Folha de S. Paulo


Os cristais de Johnny

RIO DE JANEIRO - Em 1999, o pesquisador musical Sergio Ximenes foi visitar Johnny Alf. Em certos países, o autor de "Rapaz de Bem" e de tantas canções que lançaram as bases da bossa nova seria um homem rico. Mas Johnny não era. Aos 70 anos, sem renda e sem trabalho, morava numa pequena casa na Mooca, em São Paulo, com uma varandinha, uma saleta, um quarto e um arremedo de quintal.

Na saleta, ficavam um piano de armário (quebrado, sem uso), uma mesa e uma antiga cristaleira -esta, sem um copo, taça ou garrafa nas prateleiras de vidro, mas abarrotada de papéis. Ximenes viu que eram partituras. Perguntou se podia examiná-las e Johnny disse, claro. Ximenes abriu o móvel e tirou os primeiros maços lá de dentro.

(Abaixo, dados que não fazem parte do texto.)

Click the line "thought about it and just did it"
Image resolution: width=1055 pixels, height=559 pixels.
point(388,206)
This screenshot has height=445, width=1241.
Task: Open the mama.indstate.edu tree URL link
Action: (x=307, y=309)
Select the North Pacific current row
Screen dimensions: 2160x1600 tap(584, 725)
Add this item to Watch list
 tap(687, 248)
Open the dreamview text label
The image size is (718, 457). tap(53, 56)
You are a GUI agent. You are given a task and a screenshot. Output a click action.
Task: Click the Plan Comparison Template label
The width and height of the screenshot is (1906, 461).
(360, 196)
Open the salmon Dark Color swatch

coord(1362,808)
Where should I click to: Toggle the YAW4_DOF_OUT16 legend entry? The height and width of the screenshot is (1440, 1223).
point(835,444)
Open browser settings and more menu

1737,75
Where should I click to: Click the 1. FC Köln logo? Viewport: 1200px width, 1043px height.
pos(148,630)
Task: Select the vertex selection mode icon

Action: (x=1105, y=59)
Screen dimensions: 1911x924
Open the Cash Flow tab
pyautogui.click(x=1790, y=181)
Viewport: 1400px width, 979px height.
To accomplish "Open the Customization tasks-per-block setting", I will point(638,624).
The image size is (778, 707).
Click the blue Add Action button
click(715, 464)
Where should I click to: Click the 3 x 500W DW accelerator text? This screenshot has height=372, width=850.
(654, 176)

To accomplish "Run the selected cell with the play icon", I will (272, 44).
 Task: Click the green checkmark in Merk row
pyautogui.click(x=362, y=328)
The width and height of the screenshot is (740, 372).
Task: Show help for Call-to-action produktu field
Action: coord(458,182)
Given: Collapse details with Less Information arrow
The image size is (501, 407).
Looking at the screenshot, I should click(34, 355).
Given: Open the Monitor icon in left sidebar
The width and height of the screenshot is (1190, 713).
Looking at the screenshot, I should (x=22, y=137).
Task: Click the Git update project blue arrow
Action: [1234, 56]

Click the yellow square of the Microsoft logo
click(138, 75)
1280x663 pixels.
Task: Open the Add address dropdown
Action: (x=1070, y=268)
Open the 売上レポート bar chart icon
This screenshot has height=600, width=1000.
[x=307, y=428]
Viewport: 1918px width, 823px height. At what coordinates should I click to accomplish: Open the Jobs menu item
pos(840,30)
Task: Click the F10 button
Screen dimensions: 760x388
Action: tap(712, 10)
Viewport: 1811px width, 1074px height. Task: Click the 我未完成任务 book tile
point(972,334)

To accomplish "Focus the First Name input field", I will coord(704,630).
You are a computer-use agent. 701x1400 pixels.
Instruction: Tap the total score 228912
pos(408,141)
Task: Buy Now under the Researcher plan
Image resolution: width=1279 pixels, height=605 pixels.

Eram as partes originais para piano de "Escuta", "O Que é Amar" e "Ilusão À Toa", três sambas-canção com que Alf iluminou a noite carioca nos anos 50; a do baião "Céu e Mar"; as de "Seu Chopin, Desculpe" e "Fim de Semana em Eldorado", além da de "Rapaz de Bem", que sacudiram a bossa nova; e de obras-primas românticas como "Nós" e "Eu e a Brisa". Algumas dessas partituras estavam amareladas; outras, queimadas de cigarros e com marcas de copos.

Todas tinham sua história. Falavam das pessoas que, bebendo, fumando e amando ao seu redor, um dia as ouviram pela primeira vez, nas boates do Rio ou de São Paulo, e nunca mais foram as mesmas. Encantado, Ximenes devolveu o material à cristaleira.

Um ano depois, em nova visita, viu o móvel vazio e perguntou pelas partituras. "Ah, estavam me tomando muito espaço", disse Alf. "Dei tudo para o homem do carrinho de mão." Ximenes queria morrer -como Johnny podia ter se desfeito daquele tesouro? Alf sorriu. Para ele, na sua modéstia, aqueles papéis não significavam nada. A música estava em sua cabeça, em seus dedos.